Nice reality you have there. Be a shame if something bad
happened to it.
dir: Richard Stanley
2019
Color Out of Space is a title that probably doesn’t make a lot of sense. It doesn’t matter. The film itself is flat out fucking bonkers, so it’s perfectly appropriate to the title.
It’s based on a HP Lovecraft short story, with the fuller title of The Colour Out of Space, which is just as meaningless, but the importance of it is that whatever it is that is about to happen is otherworldly. As in, people will see things they should not see, which will leave them forever changed.
A witchy girl (Madeleine Arthur) conducts some kind of ceremony near a lake, and she is interrupted by a surveying hydrologist called Ward (Eliot Knight) who is, surveying something, presumably, other than the witchy girl and her witchy ways. He seems to be pretty familiar with magic ceremonies, and he wears a college t-shirt from, I’m guessing, the Miskatonic University, a common element in Lovecraft’s stuff, and plenty of other horror / fantasy stuff that’s been ripping off Lovecraft for nearly a century. He’s not really a protagonist in all of this, though he is a witness to it: cosmic weirdness is the main character. A family, one to which the witch belongs are the scenery upon which the colour, presumably from out of space, will wreak havoc.
I have pretty much avoided anything with Nicolas Cage in it for many years. As far as I know the last good performance he put in was in Adaptation. Since then I think he lost a lot of his money when some accountant / financial manager / astrologer ripped him off, so instead of being okay in a few good movies every now and then, he went to making as many terrible or pointless movies as possible in order to get some wealthiness back into his life. Again, it’s just what I heard.

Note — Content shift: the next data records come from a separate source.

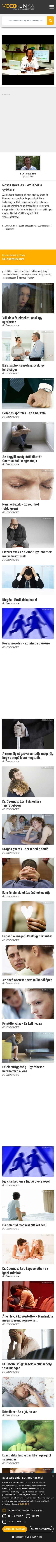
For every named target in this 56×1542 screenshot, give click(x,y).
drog (45, 271)
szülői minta (8, 229)
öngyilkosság (45, 274)
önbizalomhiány (21, 271)
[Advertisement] (28, 123)
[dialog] (28, 1507)
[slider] (27, 82)
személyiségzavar (29, 274)
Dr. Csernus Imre (9, 225)
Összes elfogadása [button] (14, 1529)
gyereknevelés (44, 225)
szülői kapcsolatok (27, 225)
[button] (28, 1536)
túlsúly (31, 278)
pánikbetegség (9, 278)
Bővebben (23, 1503)
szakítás (22, 278)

Cage gives as awful a performance as we now expect from him, but it’s not inappropriate to the material. If anything, it makes what happens in the movie almost easier to handle. In a different kind of adaptation of this kind of story, we’d be introduced to a family that we came to care about, then they would be put under threat, and we would hope that they somehow find a way to survive.

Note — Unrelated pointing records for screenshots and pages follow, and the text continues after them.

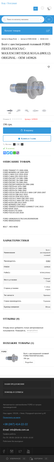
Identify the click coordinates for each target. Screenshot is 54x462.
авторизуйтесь (32, 330)
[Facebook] (4, 152)
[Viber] (17, 152)
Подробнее (29, 362)
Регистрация (12, 3)
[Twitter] (8, 152)
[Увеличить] (27, 88)
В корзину (28, 130)
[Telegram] (11, 152)
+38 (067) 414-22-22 (15, 424)
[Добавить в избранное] (48, 67)
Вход (3, 3)
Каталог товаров (12, 30)
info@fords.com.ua (19, 430)
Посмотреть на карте (11, 417)
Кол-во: (9, 144)
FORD (48, 261)
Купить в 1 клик (28, 138)
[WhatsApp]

This is not that kind of story. We are introduced to the family, their dog Sam and their alpacas, then a succession of terrible things happen to them, and then it ends, ominously implying that it will happen again to someone else. That kind of horror flick is usually hard to take.
I didn’t find it hard to take here. What happens to this family after a meteorite slams into the earth outside their house can be taken literally, can be taken figuratively, can be looked at as a commentary on environmental degradation, or people’s anxiety about clean water supply.